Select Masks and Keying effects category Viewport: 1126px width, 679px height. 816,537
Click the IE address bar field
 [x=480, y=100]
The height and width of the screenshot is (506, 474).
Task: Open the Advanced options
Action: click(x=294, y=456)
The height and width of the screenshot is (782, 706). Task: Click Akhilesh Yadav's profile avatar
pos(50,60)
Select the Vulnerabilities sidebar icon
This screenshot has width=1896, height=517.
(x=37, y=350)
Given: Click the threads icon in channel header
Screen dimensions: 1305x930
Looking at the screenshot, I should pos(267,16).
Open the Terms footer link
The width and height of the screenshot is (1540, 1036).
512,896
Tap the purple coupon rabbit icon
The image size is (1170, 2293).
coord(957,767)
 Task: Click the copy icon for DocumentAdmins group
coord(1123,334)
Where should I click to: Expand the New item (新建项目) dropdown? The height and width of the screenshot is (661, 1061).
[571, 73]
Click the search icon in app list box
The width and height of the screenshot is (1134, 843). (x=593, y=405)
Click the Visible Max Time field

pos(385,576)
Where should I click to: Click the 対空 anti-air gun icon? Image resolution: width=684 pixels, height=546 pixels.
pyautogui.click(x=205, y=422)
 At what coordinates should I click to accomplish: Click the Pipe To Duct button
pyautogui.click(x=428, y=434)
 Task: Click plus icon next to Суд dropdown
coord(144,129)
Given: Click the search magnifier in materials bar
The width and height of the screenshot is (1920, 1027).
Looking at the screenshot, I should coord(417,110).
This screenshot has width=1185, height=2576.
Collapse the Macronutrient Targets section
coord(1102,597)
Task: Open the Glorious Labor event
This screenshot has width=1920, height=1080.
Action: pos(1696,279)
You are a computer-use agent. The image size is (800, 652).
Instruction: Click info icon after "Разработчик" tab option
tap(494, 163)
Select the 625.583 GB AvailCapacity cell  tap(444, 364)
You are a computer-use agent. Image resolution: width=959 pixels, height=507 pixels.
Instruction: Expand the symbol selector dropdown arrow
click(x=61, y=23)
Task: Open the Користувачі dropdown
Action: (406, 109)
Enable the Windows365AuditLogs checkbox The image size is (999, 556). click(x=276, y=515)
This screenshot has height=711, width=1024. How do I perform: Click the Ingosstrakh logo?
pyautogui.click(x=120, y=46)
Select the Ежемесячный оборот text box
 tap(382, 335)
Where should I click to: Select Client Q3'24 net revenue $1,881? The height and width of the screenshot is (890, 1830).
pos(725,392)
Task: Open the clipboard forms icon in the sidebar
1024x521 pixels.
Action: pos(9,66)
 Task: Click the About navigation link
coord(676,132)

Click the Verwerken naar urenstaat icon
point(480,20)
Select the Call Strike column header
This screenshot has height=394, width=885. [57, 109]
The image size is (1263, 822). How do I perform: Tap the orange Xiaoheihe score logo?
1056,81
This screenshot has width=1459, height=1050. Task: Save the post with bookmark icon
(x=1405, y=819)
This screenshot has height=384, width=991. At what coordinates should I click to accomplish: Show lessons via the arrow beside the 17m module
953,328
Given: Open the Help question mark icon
------------------------------------------------------------
### WHAT IS NEEDED
Output an exact copy of the lines beginning at the one that holds "The image size is (1263, 822)." and running through the final line of the records.

### SOLUTION TO THE PROBLEM
The image size is (1263, 822). How do I perform: Tap the orange Xiaoheihe score logo?
1056,81
This screenshot has width=1459, height=1050. Task: Save the post with bookmark icon
(x=1405, y=819)
This screenshot has height=384, width=991. At what coordinates should I click to accomplish: Show lessons via the arrow beside the 17m module
953,328
Given: Open the Help question mark icon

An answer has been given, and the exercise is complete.